| YOUR ASSIGNMENT |
Pick out all lines in the listing holding the string "avatar" and copy them.
----
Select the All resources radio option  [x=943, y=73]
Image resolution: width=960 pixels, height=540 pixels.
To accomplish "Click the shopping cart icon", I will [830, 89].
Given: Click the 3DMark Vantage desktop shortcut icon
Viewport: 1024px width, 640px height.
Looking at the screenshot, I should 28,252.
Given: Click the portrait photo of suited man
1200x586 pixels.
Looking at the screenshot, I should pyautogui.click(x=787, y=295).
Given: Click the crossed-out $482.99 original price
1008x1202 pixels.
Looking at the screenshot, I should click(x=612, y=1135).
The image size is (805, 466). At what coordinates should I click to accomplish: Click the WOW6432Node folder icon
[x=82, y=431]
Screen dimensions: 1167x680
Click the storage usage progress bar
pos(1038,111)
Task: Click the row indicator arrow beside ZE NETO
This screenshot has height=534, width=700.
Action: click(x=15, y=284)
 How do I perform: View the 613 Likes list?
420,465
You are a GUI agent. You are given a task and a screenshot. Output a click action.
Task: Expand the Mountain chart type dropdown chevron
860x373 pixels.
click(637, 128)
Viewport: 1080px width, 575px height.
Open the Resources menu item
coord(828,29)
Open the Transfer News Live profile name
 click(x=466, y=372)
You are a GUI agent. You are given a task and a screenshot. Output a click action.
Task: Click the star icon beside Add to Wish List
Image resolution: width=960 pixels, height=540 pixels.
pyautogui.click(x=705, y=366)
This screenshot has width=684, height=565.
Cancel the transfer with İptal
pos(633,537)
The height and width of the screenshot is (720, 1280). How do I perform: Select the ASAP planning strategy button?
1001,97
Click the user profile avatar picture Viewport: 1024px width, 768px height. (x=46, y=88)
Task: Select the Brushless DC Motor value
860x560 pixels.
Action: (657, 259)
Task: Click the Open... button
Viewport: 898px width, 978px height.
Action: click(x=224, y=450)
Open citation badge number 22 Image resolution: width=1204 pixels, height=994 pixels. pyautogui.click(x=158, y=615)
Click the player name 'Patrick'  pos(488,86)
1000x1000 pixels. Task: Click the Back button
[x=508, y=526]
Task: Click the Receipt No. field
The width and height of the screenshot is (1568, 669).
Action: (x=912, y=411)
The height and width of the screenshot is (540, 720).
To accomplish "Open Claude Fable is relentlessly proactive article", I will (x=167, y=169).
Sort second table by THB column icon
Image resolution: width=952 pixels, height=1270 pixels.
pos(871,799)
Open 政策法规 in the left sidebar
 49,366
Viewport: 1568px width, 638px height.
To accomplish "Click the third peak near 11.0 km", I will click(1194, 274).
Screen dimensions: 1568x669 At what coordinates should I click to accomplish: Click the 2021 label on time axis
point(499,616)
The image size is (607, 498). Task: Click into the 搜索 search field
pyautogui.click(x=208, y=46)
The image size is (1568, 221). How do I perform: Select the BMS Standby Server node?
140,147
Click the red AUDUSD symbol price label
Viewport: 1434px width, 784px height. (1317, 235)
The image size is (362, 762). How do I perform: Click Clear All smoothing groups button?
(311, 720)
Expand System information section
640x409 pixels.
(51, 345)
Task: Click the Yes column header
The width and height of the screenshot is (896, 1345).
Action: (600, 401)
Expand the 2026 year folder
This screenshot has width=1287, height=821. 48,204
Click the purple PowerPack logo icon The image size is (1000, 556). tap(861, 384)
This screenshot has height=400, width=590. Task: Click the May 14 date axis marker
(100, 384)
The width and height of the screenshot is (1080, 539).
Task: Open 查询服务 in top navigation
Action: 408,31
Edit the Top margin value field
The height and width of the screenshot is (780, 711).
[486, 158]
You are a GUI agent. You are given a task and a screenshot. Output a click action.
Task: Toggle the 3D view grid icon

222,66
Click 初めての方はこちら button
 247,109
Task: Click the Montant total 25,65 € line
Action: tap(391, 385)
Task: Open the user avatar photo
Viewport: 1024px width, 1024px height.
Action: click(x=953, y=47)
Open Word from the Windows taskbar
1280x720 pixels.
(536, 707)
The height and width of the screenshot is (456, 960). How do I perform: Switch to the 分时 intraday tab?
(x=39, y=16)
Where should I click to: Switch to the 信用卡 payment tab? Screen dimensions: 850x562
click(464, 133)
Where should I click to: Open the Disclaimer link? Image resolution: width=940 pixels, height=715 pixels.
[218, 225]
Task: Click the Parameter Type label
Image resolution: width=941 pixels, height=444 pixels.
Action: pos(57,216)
----
| FINISHED TASK |
Click the user profile avatar picture Viewport: 1024px width, 768px height. (x=46, y=88)
Task: Open the user avatar photo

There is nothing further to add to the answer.